### Stored data
▼

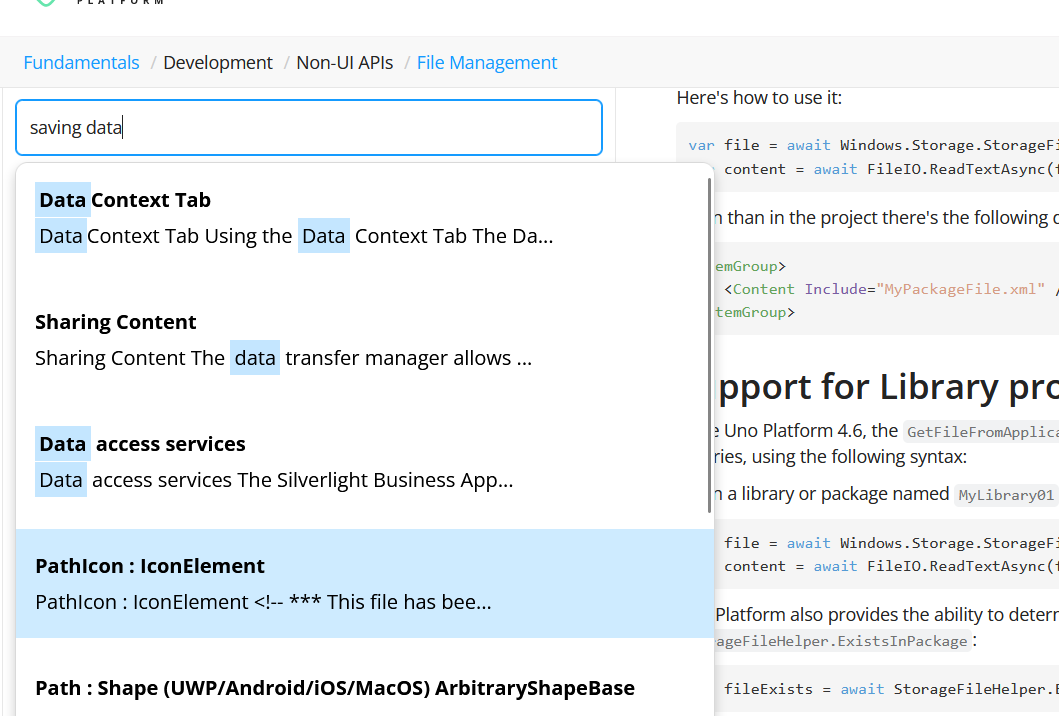Image resolution: width=1059 pixels, height=716 pixels.
Task: Open the highlighted 'PathIcon : IconElement' result
Action: coord(300,583)
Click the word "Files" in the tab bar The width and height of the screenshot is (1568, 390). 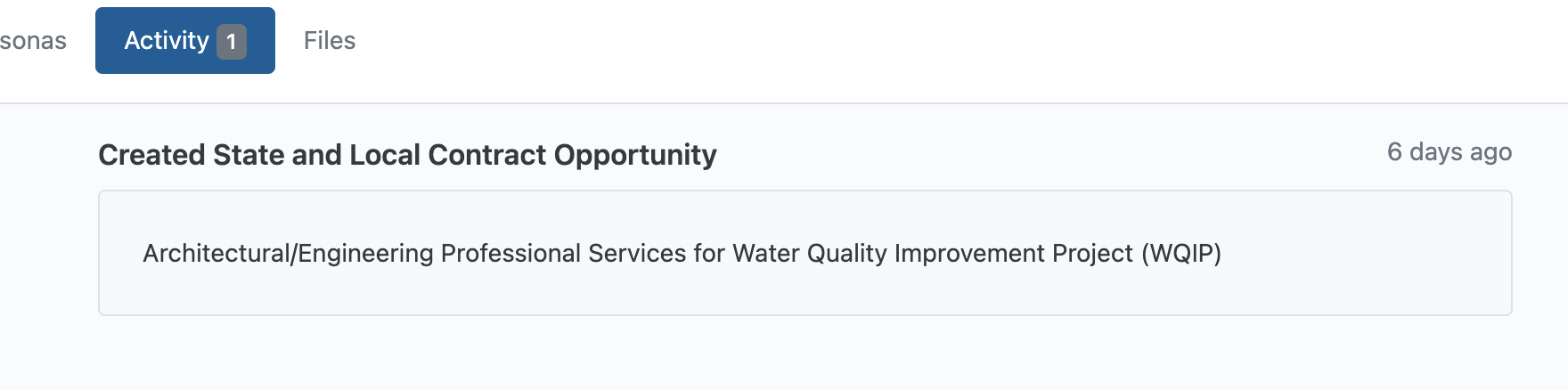[x=329, y=41]
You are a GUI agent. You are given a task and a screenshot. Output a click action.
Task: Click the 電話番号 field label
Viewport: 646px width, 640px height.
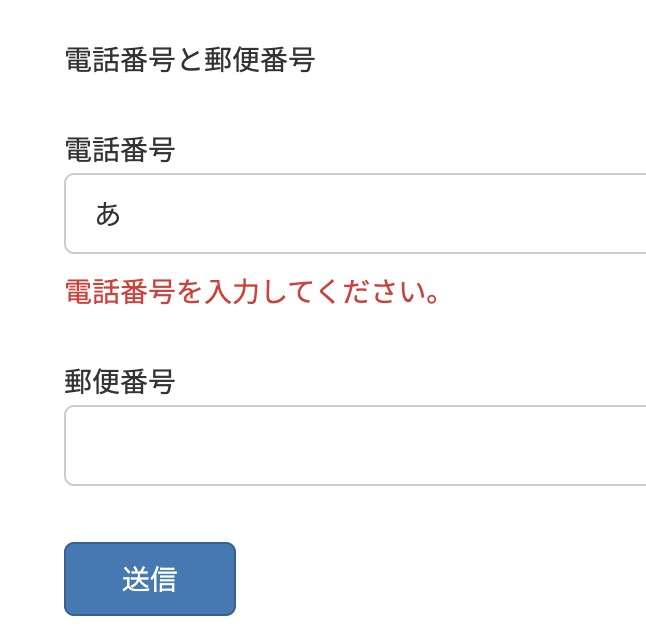click(120, 151)
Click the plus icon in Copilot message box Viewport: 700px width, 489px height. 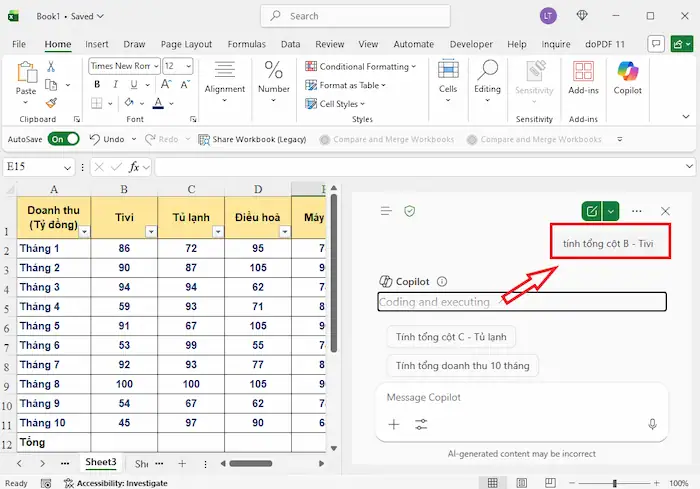click(394, 424)
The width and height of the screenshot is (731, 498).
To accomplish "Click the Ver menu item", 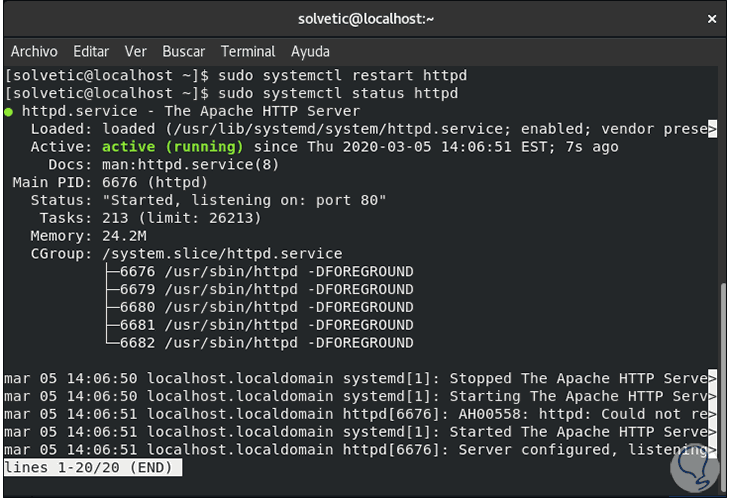I will click(x=135, y=51).
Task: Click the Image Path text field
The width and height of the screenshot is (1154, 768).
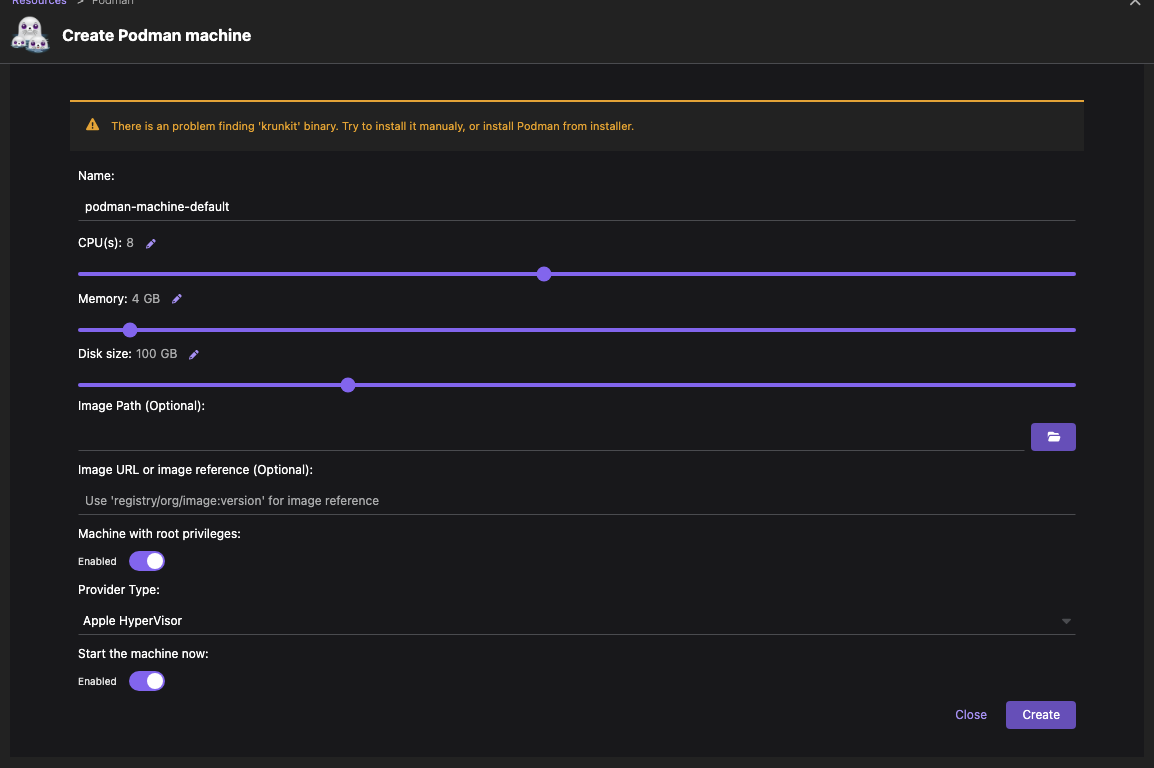Action: (550, 437)
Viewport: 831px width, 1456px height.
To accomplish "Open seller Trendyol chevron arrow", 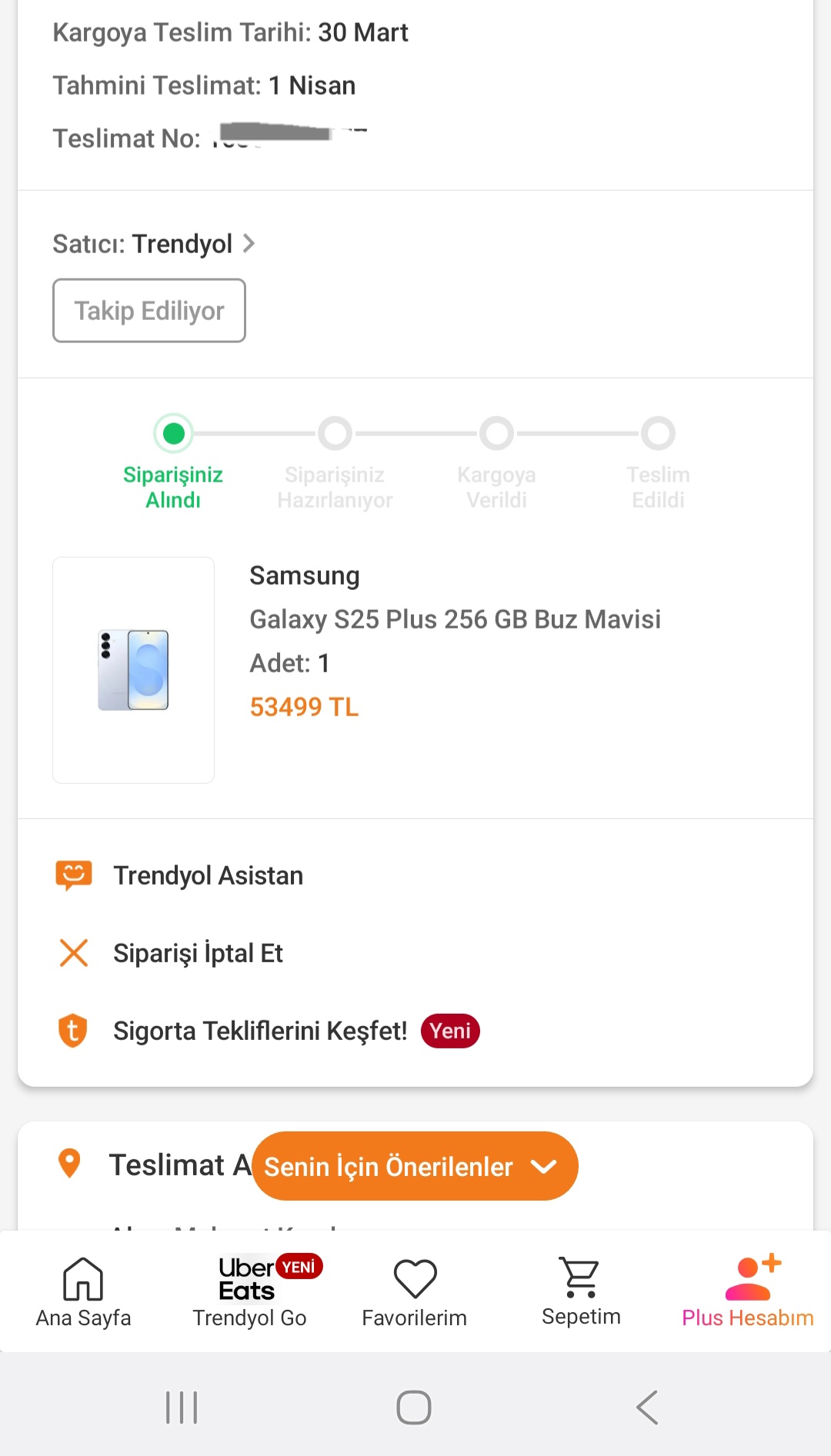I will click(249, 244).
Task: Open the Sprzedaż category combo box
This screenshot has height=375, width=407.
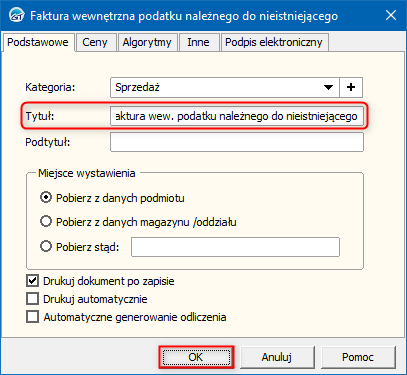Action: tap(225, 87)
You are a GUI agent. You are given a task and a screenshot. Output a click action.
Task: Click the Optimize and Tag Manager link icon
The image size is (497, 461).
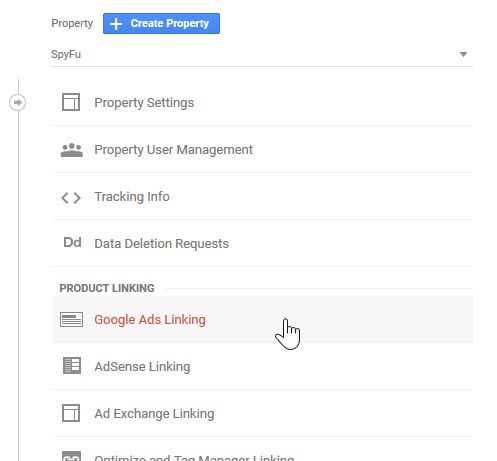71,456
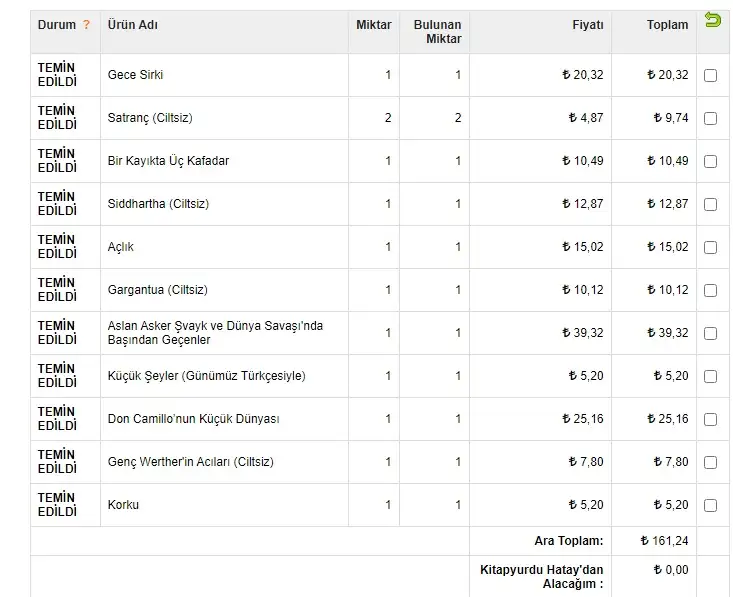Image resolution: width=733 pixels, height=597 pixels.
Task: Open the Gece Sirki product name
Action: point(135,75)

▲

### What is expected
Beginning with the line that contains "This screenshot has height=375, width=407.", repeat every remaining line of the data exactly, the last line included, and omit pictures.

### Answer below
This screenshot has height=375, width=407.
Action: tap(225, 87)
You are a GUI agent. You are given a task and a screenshot. Output a click action.
Task: Click the Optimize and Tag Manager link icon
The image size is (497, 461).
71,456
Image resolution: width=733 pixels, height=597 pixels.
Task: Open the Gece Sirki product name
Action: point(135,75)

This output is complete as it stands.